Hearsay, davem, hearsay! Not allowable in court.

Perhaps this is the time to note another piece of reported comment from Tolkien. My HarperCollins paperback includes a "Note on The Text" by Douglas A. Anderson, dated April 1933 from Ithaca, N.Y., which is placed before the (Second) Foreword. Here is what Anderson says about Tolkien's decision to write a second foreword:

Quote:
In addition to revisions within the text itself, Tolkien replaced his original foreword with a new one. He was pleased to remove the original foreword; in his check copy, he wrote of it: "confusing (as it does) real personal matters with the 'machinery' of the Tale, is a serious mistake."
A very quick review of the Letters found no reference to the Forewords, but perhaps someone who knows them better than I can find one.

I did, however, find a passage in a Letter which speaks to an issue we have discussed here, why Tolkien would refrain from directly addressing his 'religious' meaning. This is from Letter 281, written to Rayner Unwin, 15 December 1965, so it is written around the same time as the Second Foreword. He is discussing one of the publisher's 'Blurbs' for TH; he objected to the blub as he felt it destroyed the 'magic' of the tale. Bolding mine.

Quote:
Bilbo was specially selected by the authority and insight of Gandalf as abnormal: he had a good share of hobbit virtues: shrewd sense, generosity, patience and fortitude, and also a strong 'spark' yet unkindled.
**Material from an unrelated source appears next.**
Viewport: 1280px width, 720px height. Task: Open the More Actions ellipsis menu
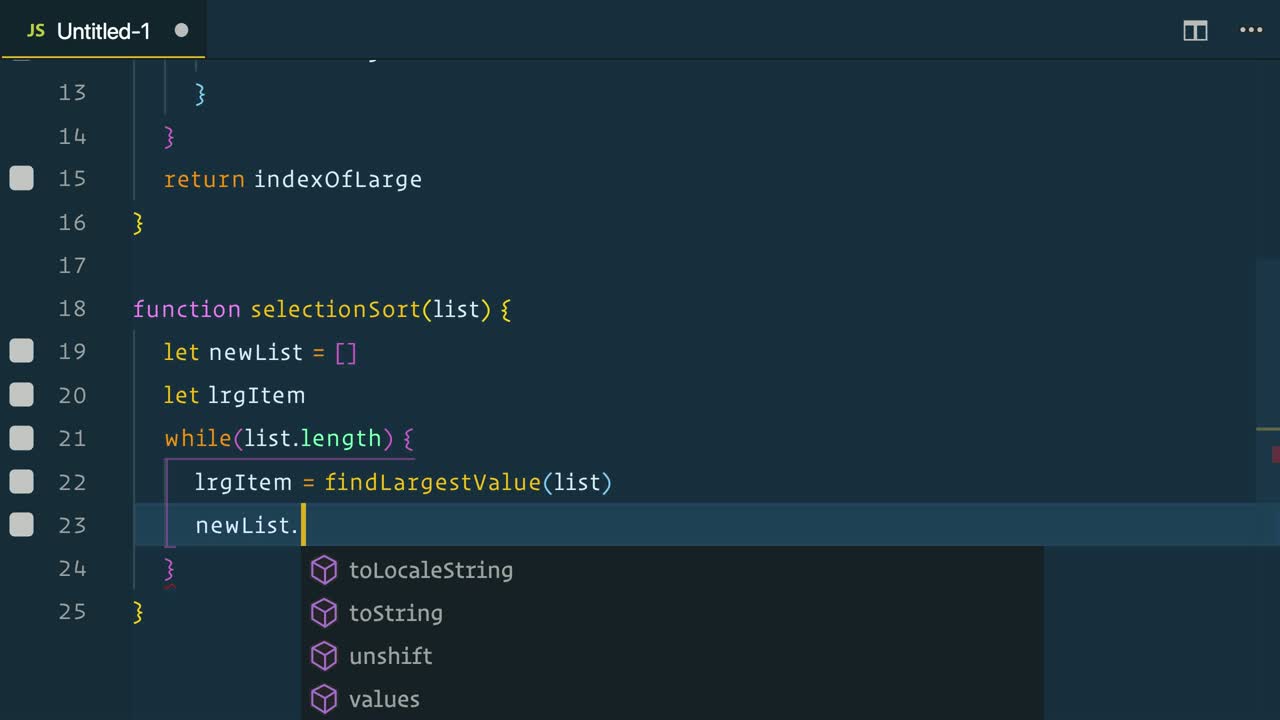pos(1251,31)
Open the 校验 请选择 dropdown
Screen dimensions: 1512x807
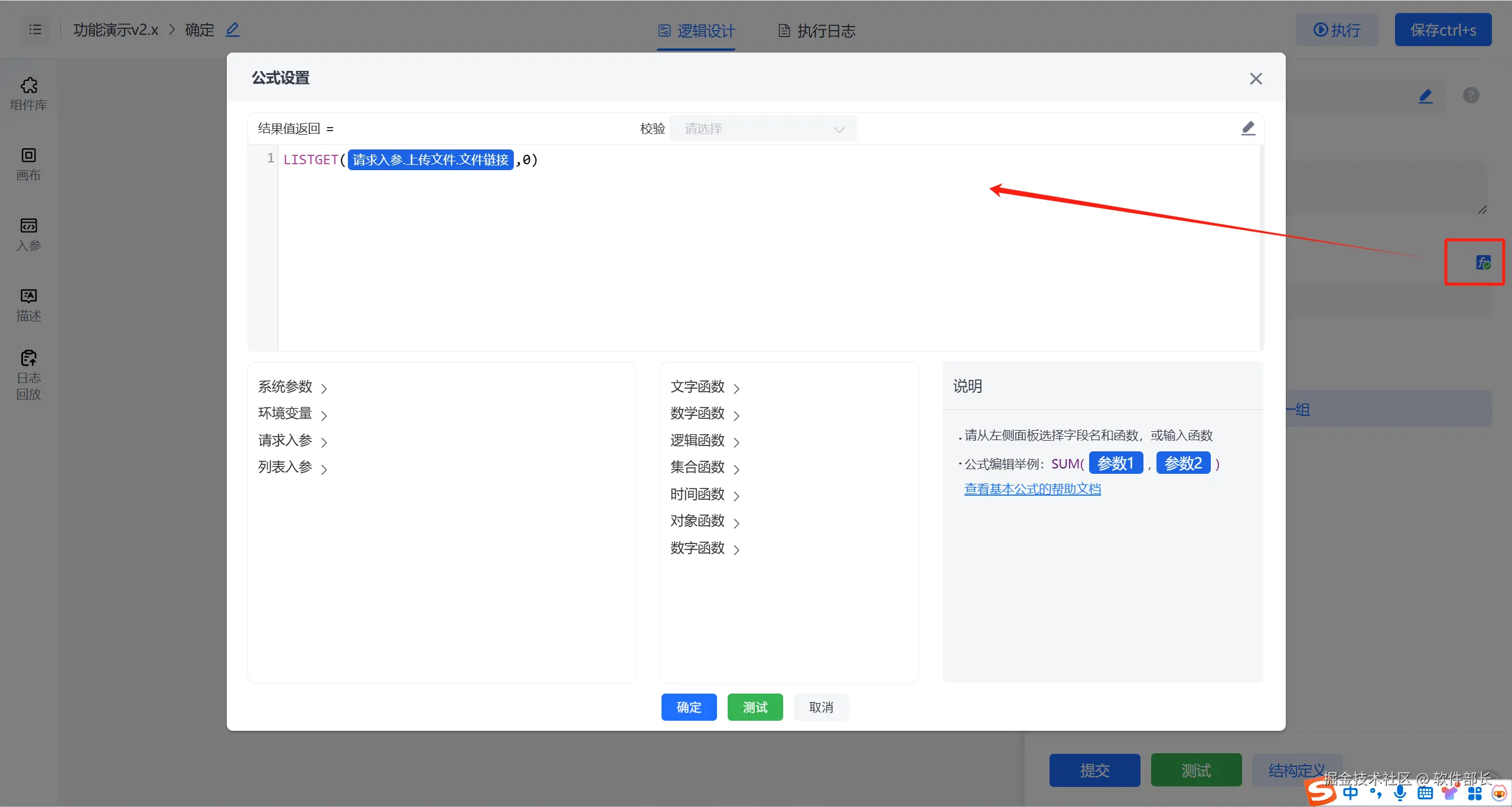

The story and its sequelare not about 'types' or the cure of bourgeois smugness by wider experience, but about the achievements of specially graced and gifted individuals. I would say, if saying such things did not spoil what it tries to make explicit, 'by ordained individuals, inspired and guided by an Emissary to ends beyond their individual education and enlargement'. This is clear in The Lord of the Rings;but it is present, if veiled, in The Hobbite from the beginning, and is allueded to in Gandalf's last words.
My own personal interpretation of this is that for Tolkien, story-telling is preferable to explict statements because it requires a more active form of participation in the generation of meaning than the passive receiving of information from direct statement.